Tambahan dari AHD setelah membaca artikel ini, tentang pentingnya konsep:
 "konsistensi terhadap tema yg mau difoto, semisal di jembatan penyeberangan banyak yg bagus utk direkam,... dalam prakteknya kita kudu targetin semisal 'kaki2 penyeberang',... kalo toh nantinya diantara kaki2 ada pengemis tertidur,... anggap saja bonus dari variant kaki2 dimaksud"

(dikirim via Facebook, matur nuwun sanget untuk tambahan ilmunya) 

AHD juga memberikan link sebagai bahan bacaan tambahan: Lihat Sekitar & Lebih Sensitif

Dari contoh tersebut, kita dapat mengembangkannya ke berbagai lokasi lain, seperti: lampu lalu lintas, taman kota, monumen, museum, dsb. Kalau perlu, kita dapat melakukan conditioning, mengkondisikan subyek agar berada di lokasi terbaik pada waktu yang paling tepat. Survei sebelum pemotretan tentu akan memberi manfaat yang besar. Seringkali seorang fotografer harus datang lagi ke suatu tempat untuk memperoleh momen yang terbaik. Dengan langkah-langkah dan persiapan yang baik, maka kita tidak perlu membuang terlalu banyak frame untuk foto-foto yang kurang memuaskan.

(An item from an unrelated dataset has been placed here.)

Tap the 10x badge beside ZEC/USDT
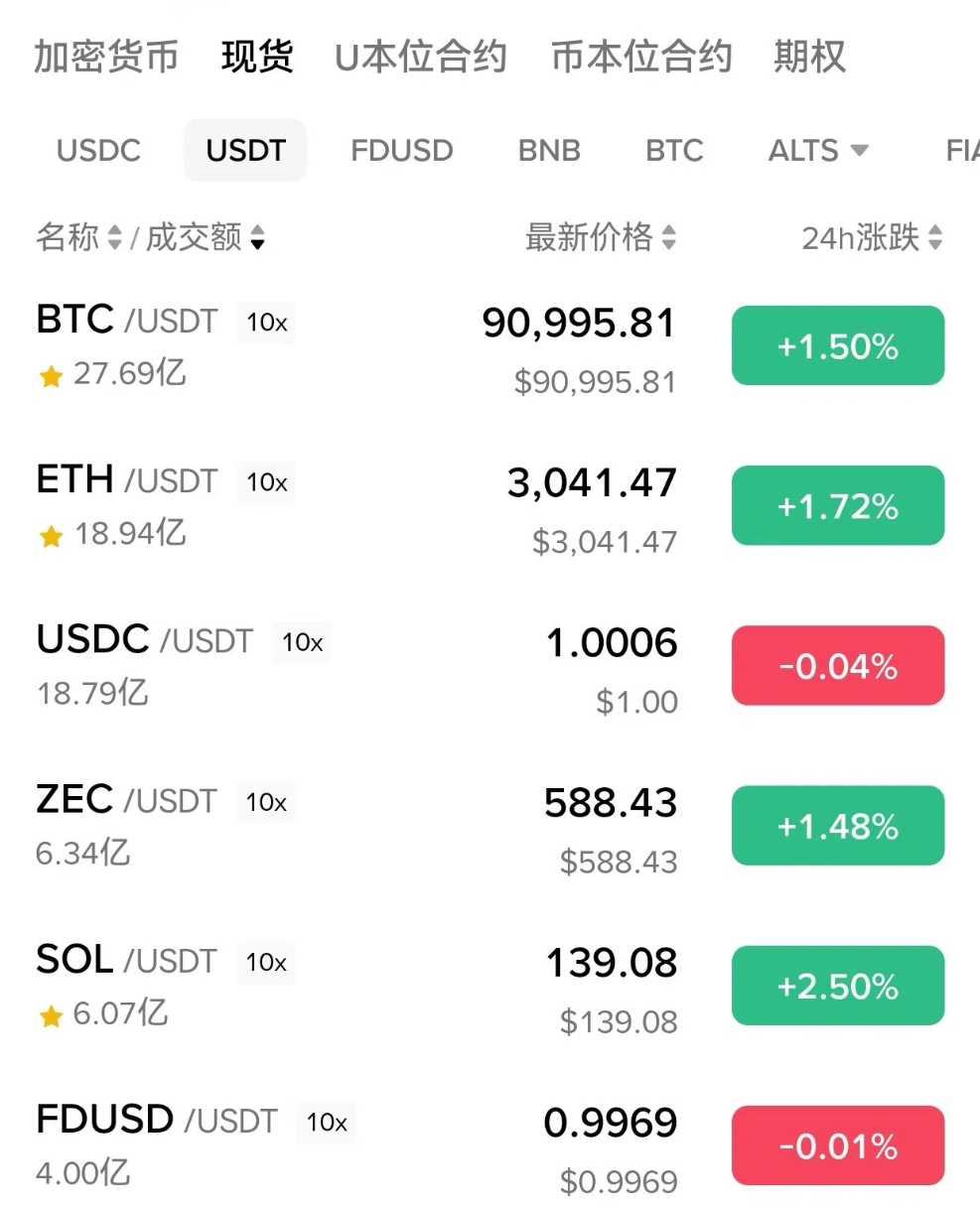The height and width of the screenshot is (1208, 980). coord(266,802)
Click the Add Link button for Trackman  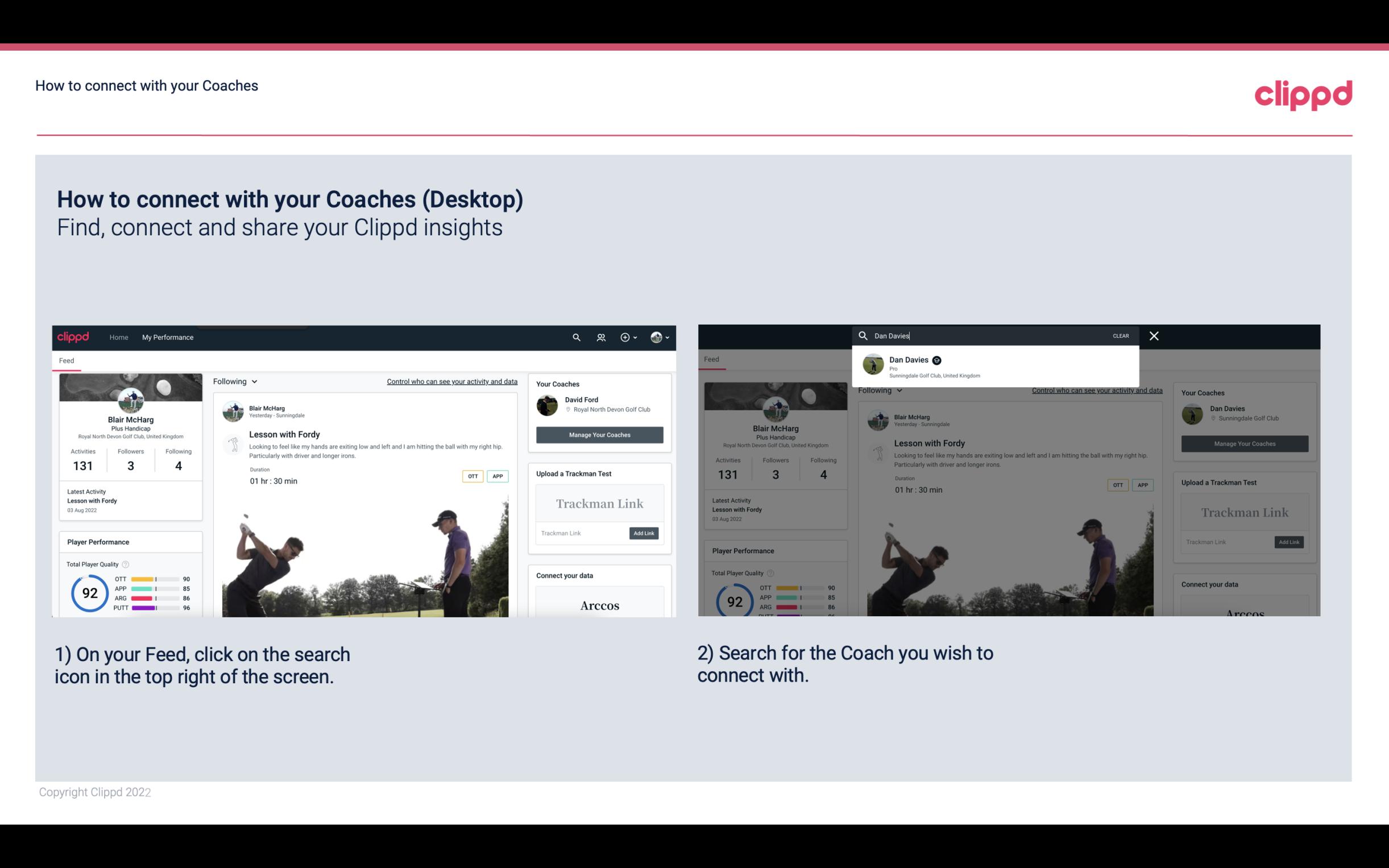coord(644,532)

Catatan ini juga dapat dipelajari & dievaluasi kembali sehingga fotografer semakin terlatih & tanggap terhadap kondisi sekelilingnya. Oleh karena itu, saya setuju sekali dengan kutipan yang digunakan Frunze (seorang rekan di komunitas Alpharian) dalam signature-nya: "Fotografer sejati adalah Fotografer yang mau menghargai sebuah foto tidak hanya dari hasilnya, tetapi juga prosesnya."

Keep jepret!
Salam  :)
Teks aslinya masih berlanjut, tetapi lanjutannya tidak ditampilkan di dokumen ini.